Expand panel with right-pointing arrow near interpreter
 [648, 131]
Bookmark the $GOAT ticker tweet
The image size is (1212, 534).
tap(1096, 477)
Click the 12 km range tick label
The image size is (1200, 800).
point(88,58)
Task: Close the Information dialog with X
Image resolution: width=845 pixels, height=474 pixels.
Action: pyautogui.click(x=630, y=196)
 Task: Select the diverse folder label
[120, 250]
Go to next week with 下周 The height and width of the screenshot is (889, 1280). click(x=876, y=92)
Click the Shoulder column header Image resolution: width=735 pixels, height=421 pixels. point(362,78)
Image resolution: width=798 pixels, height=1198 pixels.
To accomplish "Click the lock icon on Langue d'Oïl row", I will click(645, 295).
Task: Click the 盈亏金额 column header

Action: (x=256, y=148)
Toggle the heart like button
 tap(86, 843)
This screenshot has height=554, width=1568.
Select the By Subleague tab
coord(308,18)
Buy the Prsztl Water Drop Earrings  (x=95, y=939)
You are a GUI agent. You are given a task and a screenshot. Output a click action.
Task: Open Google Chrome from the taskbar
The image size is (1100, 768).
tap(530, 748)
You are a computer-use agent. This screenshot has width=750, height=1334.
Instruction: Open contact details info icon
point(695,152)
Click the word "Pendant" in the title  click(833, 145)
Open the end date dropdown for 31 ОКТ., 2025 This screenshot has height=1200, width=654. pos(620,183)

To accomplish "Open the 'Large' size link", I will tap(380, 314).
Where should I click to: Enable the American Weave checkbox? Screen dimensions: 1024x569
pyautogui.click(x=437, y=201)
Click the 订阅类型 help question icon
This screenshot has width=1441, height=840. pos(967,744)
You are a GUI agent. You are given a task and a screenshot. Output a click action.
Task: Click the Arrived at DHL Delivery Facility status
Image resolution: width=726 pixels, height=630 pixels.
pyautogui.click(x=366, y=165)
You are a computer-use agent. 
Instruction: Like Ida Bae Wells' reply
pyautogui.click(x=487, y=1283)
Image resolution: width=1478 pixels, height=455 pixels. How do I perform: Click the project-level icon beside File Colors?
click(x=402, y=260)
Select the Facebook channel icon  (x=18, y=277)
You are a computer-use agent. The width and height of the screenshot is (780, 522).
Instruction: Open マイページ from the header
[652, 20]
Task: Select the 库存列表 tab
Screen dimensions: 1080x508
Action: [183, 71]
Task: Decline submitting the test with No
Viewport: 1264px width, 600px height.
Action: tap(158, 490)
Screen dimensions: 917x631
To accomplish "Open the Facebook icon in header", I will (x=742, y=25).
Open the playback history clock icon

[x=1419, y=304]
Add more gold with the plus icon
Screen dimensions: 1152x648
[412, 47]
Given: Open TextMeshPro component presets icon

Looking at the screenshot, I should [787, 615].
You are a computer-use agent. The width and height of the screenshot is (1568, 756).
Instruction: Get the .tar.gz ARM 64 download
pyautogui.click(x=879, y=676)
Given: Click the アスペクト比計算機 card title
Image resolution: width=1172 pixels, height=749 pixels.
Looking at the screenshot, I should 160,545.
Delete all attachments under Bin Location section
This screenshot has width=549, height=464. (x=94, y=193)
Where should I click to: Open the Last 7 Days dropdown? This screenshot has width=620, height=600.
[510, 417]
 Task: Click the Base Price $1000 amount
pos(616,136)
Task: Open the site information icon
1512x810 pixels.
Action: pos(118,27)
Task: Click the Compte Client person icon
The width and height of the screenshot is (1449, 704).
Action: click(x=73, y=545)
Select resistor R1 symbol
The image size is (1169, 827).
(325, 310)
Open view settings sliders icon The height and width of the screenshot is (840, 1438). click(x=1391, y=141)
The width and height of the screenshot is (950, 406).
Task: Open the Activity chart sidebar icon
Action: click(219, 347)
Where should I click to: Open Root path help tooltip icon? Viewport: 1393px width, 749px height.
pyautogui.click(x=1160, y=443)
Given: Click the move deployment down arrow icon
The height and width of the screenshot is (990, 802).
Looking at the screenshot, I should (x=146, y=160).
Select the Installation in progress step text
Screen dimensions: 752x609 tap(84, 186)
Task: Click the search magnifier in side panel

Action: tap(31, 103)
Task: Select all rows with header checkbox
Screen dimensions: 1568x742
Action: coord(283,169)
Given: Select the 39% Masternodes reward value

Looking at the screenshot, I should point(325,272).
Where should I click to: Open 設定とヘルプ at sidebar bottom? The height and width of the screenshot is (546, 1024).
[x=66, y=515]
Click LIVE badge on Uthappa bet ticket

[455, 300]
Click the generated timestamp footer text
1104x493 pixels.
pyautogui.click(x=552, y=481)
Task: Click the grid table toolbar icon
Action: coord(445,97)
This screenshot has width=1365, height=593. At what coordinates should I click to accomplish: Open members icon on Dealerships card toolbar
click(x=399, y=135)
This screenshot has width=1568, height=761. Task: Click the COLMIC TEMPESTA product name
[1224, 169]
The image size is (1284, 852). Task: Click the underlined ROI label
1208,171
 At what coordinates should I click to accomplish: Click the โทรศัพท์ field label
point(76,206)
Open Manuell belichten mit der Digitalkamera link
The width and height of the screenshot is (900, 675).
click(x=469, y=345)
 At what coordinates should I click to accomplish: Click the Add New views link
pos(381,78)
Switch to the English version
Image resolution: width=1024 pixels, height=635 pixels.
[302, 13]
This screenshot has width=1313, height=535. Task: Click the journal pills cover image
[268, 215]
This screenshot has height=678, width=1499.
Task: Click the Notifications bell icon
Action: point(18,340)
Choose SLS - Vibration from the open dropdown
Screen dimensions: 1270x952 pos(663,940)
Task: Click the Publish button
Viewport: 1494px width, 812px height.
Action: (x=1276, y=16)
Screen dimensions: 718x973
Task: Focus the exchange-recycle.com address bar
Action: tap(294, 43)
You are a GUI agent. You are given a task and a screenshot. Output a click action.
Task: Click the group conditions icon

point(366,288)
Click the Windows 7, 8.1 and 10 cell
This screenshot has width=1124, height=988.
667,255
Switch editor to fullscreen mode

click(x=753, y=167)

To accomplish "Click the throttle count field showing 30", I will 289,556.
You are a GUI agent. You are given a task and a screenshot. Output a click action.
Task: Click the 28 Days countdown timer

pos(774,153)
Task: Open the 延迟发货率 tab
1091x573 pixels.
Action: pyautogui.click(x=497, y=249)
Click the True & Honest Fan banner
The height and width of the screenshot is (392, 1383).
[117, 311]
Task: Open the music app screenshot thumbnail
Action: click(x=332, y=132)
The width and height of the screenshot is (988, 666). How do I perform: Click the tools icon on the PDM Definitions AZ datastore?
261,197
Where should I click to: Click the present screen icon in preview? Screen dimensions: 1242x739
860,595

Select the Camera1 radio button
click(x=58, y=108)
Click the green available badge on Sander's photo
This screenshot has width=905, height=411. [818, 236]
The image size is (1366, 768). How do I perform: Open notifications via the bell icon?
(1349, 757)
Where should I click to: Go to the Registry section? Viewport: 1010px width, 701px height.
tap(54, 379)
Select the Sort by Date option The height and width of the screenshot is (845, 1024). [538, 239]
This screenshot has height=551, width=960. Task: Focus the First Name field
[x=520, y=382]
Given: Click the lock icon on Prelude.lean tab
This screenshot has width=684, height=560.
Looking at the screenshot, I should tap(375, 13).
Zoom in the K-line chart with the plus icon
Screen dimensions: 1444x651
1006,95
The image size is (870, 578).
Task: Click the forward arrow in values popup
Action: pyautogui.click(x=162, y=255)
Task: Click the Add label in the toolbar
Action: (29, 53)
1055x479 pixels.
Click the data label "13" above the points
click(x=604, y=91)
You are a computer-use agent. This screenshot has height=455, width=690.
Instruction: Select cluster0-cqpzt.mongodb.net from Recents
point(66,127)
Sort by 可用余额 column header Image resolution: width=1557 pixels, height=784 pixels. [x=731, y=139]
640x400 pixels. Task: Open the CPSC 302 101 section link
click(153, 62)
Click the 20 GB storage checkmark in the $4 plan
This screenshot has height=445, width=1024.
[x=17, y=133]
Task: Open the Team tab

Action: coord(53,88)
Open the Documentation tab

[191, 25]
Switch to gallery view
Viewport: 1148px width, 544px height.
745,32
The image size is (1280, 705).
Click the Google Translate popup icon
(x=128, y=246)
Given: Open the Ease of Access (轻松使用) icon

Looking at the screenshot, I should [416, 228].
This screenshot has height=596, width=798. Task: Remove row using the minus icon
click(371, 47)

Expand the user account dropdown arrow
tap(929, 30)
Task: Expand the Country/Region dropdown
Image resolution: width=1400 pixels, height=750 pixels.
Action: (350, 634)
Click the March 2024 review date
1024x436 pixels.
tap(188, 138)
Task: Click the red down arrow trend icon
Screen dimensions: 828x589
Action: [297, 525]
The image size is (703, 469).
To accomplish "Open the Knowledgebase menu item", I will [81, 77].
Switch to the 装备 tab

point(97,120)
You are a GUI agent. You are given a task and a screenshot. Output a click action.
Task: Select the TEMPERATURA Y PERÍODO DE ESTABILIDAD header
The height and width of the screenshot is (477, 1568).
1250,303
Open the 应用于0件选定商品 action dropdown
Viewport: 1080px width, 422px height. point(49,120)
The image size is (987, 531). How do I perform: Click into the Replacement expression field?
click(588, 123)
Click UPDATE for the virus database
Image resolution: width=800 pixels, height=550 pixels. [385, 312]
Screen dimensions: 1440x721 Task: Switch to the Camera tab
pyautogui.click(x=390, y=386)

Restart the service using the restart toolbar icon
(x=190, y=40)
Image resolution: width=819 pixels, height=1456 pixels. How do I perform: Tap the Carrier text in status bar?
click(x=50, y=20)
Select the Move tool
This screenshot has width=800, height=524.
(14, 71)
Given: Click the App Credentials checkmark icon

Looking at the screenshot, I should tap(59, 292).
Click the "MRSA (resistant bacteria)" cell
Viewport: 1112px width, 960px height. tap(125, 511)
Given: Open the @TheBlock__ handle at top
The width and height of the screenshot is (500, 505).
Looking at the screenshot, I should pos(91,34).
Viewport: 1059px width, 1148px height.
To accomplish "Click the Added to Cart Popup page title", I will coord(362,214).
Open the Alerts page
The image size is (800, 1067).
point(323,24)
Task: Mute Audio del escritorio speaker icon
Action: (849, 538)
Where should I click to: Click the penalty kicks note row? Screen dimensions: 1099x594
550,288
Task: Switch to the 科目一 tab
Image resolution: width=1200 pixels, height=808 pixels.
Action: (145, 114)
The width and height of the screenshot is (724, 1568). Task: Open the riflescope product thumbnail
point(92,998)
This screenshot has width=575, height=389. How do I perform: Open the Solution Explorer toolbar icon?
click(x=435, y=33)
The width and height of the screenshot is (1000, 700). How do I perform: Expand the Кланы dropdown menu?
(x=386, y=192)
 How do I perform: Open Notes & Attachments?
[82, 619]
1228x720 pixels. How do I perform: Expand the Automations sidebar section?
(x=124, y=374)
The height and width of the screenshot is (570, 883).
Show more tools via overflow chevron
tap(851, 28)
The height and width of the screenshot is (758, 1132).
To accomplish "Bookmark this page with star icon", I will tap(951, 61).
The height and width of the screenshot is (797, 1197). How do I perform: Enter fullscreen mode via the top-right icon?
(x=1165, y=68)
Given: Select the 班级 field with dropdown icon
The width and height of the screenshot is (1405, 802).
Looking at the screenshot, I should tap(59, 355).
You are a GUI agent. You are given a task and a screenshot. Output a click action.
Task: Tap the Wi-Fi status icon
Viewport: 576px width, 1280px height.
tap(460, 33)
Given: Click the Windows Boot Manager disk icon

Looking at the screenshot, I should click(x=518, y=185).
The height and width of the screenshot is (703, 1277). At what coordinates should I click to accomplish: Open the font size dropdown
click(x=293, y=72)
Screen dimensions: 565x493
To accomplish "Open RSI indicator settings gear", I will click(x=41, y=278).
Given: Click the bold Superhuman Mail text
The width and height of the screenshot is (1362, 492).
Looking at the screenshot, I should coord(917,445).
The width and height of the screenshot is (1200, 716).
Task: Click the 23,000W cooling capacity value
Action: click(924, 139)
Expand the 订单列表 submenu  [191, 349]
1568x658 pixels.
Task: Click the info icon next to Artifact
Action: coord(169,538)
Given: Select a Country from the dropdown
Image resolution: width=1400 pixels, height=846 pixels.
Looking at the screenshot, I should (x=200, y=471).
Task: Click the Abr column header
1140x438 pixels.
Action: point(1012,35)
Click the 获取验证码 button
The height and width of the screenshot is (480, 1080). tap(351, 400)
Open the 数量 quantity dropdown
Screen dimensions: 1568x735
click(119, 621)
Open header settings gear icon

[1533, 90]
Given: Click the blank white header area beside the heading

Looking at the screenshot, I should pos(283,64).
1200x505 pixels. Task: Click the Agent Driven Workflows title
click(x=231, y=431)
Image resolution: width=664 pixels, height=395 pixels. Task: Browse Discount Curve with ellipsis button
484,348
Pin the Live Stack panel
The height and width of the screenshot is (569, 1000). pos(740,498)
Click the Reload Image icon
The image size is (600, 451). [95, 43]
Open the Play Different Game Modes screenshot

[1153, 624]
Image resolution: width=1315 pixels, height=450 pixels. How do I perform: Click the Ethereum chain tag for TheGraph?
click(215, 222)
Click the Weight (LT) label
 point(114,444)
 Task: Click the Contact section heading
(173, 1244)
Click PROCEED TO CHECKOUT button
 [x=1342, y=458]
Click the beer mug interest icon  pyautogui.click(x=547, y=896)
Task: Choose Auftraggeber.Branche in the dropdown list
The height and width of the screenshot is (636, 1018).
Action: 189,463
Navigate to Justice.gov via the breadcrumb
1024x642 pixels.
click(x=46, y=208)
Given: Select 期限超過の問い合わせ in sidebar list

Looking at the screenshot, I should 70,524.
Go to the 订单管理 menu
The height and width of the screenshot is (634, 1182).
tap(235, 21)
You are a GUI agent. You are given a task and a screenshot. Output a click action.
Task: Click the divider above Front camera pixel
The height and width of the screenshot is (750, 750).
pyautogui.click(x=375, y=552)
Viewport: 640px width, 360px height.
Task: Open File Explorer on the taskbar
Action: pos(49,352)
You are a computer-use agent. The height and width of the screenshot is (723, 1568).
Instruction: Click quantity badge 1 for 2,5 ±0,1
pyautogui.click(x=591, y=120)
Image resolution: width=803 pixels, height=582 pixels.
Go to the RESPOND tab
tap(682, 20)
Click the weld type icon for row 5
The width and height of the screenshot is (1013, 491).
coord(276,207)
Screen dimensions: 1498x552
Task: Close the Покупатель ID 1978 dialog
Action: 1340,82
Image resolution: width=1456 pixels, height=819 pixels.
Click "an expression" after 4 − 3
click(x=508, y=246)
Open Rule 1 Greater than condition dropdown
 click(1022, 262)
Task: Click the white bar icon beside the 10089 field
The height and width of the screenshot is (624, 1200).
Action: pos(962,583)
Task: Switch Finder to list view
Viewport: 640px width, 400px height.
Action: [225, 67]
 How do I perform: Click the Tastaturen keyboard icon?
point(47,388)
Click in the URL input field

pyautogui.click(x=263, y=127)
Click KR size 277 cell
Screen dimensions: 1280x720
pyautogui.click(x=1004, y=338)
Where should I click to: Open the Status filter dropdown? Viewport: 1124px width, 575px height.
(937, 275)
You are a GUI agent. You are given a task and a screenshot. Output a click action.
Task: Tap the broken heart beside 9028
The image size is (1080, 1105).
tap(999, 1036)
☆ ☆ ☆ ☆ ☆ ☆ ☆
What the task requires:
When the word "Sort" appears in a line of the listing, copy that line.

Task answer:
Select the Sort by Date option The height and width of the screenshot is (845, 1024). [538, 239]
Sort by 可用余额 column header Image resolution: width=1557 pixels, height=784 pixels. [x=731, y=139]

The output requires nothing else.